▶ [Document]:
The extra nilpotent fermion bilinears are, of course, present in
\feltildeww: the two relevant terms are the bottom components of
${\alpha_0^2 \over 8 } D^+\del\Phi_1^+D^-\Phi_2^-$ and
$i {  \alpha_0 \over 8 }\del\Phi_1^- D^-\Phi_2^- D^+\Phi_1^+$.

To summarize, the key to extracting the $W$-algebra generators
is in the identification of the free bosons, $\sigma$, given in
\minid.  The lowest component of each $W$-supermultiplet can
then easily be constructed from them.  Since we will need it
later, we conclude by giving the form of these bosons in terms of
the \LG free fields.  Indeed, from \minid\ and \transl\ one easily
obtains:
%
\eqn\ghminid{\gamma_j \cdot \sigma ~=~ \sqrt{\coeff{k+n+1}{k+n}}~
\Big[ \big(1 - \coeff{1}{k+n+1} \big)~ \hat b_j \hat c_j ~-~
\hat b_{j+1} \hat c_{j+1} \Big] ~-~ \coeff{1}{\sqrt{(k+n+1)(k+n)}} ~
\hat \beta_j \hat \gamma_j \ .}
%

\newsec{The elliptic genus and other characters}

One of the beautiful features of the \LG model is that the
elliptic genus of the model can be easily computed solely from
the knowledge of the field content and scaling dimensions
\WitLGb.   This computation can be refined so as to
determine the the $U(1)$ eigenvalues of the states contributing
to the elliptic index \refs{\PDFSY{--}\MHenn}.  One of the basic
ideas of \refs{\KMohri,\DNNWgen,\WLAS} was that the \LG potential
contains the information about when the conformal model has an
extended chiral algebra.  This fact was further employed in
\DNNWgen\ to show how, at least for the model \coset\ with $n=2$,
the elliptic genus could be further refined so as to extract exactly
how the different eigenstates of the extended chiral algebra
contribute to the elliptic index of the model. The result, for
\coset\ with general $n$, was also conjectured in \DNNWgen, and in
the last section we have developed enough information to now show
that this conjecture is correct.

\subsec{The refined elliptic genus}

The idea is to introduce the function:
%
\eqn\ellchar{{\cal F} (q,\mu,\nu) ~=~ Tr_{\cal H} ~\left( (-1)^F
q^{H_L}~ \bar q^{H_R} ~ exp(i \mu \cdot j_{0}) ~ exp(i \nu J_{0})
\right)  \ .}
%
In this expression $\cal H$ is the complete Hilbert space of the
model in
the Ramond sector, $H_L = L_0$ and $H_R = \bar L_0$ are the
hamiltonians
of the left-movers and right-movers, $F$ is the total fermion number,
$J_0$ is the left-moving $N=2$, $U(1)$ charge, and $j_0$ is the
vector
of zero modes of the left-moving bosons, $\sigma$, defined in
\ghminid.
The standard index argument can be used to show that in the
right-moving
sector, only the ground-states contribute to the trace.  As a result,
the function ${\cal F}$ is a function of $q$ alone (and not a
function
of $\bar q$), and consists of a sum of the (left-moving) Ramond
ground-state  characters.  Unless one sets $\mu \equiv 0$, the result
will {\it not} be characters of \coset.  This is because the
charges $j_0$ do not commute with the screening charges that reduce
the
free field Hilbert space down to that of the coset model.

▶ [Short task A]:
Using the excerpt on the elliptic genus, answer:
(i) What is identified as the key to extracting the W-algebra generators?
(ii) What does F denote in the function 𝓕(q, μ, ν)?
(iii) In the right-moving sector, which states contribute to the trace?

▶ [Records to process]:
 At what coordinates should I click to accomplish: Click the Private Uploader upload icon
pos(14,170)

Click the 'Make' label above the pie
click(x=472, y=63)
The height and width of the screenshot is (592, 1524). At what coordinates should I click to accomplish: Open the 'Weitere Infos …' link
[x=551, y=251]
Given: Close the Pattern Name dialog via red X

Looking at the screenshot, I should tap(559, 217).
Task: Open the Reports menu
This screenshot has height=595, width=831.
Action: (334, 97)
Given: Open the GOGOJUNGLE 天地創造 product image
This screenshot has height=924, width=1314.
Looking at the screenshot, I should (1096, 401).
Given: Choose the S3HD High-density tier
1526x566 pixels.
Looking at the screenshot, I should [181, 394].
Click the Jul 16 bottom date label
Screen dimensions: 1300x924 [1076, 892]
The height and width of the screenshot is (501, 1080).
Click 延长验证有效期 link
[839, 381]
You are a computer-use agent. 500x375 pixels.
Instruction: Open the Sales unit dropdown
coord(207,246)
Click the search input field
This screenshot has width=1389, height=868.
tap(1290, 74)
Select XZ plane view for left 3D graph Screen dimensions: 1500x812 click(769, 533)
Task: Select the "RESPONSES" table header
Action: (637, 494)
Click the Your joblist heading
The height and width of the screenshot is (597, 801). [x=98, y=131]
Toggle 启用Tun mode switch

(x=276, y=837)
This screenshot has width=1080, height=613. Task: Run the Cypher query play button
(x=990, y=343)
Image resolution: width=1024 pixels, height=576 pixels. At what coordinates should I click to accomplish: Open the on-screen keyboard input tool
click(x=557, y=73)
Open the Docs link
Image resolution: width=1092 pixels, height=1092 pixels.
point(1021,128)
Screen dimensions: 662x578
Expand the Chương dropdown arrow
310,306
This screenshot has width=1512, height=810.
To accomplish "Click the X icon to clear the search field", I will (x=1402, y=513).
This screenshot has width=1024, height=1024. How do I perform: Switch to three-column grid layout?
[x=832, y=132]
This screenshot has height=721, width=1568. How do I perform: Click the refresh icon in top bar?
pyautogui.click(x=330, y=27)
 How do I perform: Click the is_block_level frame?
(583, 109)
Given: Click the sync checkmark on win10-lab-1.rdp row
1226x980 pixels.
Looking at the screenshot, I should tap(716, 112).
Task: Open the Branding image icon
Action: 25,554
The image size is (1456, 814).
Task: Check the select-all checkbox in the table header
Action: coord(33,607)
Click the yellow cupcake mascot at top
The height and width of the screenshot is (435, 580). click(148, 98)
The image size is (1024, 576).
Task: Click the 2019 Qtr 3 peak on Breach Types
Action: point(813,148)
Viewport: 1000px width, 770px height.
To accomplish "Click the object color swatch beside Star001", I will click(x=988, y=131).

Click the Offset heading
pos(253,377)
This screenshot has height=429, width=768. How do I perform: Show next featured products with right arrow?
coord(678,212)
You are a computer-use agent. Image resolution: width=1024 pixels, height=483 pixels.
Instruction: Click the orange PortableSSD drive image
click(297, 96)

▶ [Short task B]:
Reproduce the entries verbatim, starting at the first line of the entries and ending after the line containing "(x=276, y=837)".

▶ [Reply A]:
(i) The identification of the free bosons, σ.
(ii) The total fermion number.
(iii) Only the ground-states.

▶ [Reply B]:
 At what coordinates should I click to accomplish: Click the Private Uploader upload icon
pos(14,170)

Click the 'Make' label above the pie
click(x=472, y=63)
The height and width of the screenshot is (592, 1524). At what coordinates should I click to accomplish: Open the 'Weitere Infos …' link
[x=551, y=251]
Given: Close the Pattern Name dialog via red X

Looking at the screenshot, I should tap(559, 217).
Task: Open the Reports menu
This screenshot has height=595, width=831.
Action: (334, 97)
Given: Open the GOGOJUNGLE 天地創造 product image
This screenshot has height=924, width=1314.
Looking at the screenshot, I should (1096, 401).
Given: Choose the S3HD High-density tier
1526x566 pixels.
Looking at the screenshot, I should [181, 394].
Click the Jul 16 bottom date label
Screen dimensions: 1300x924 [1076, 892]
The height and width of the screenshot is (501, 1080).
Click 延长验证有效期 link
[839, 381]
You are a computer-use agent. 500x375 pixels.
Instruction: Open the Sales unit dropdown
coord(207,246)
Click the search input field
This screenshot has width=1389, height=868.
tap(1290, 74)
Select XZ plane view for left 3D graph Screen dimensions: 1500x812 click(769, 533)
Task: Select the "RESPONSES" table header
Action: (637, 494)
Click the Your joblist heading
The height and width of the screenshot is (597, 801). [x=98, y=131]
Toggle 启用Tun mode switch

(x=276, y=837)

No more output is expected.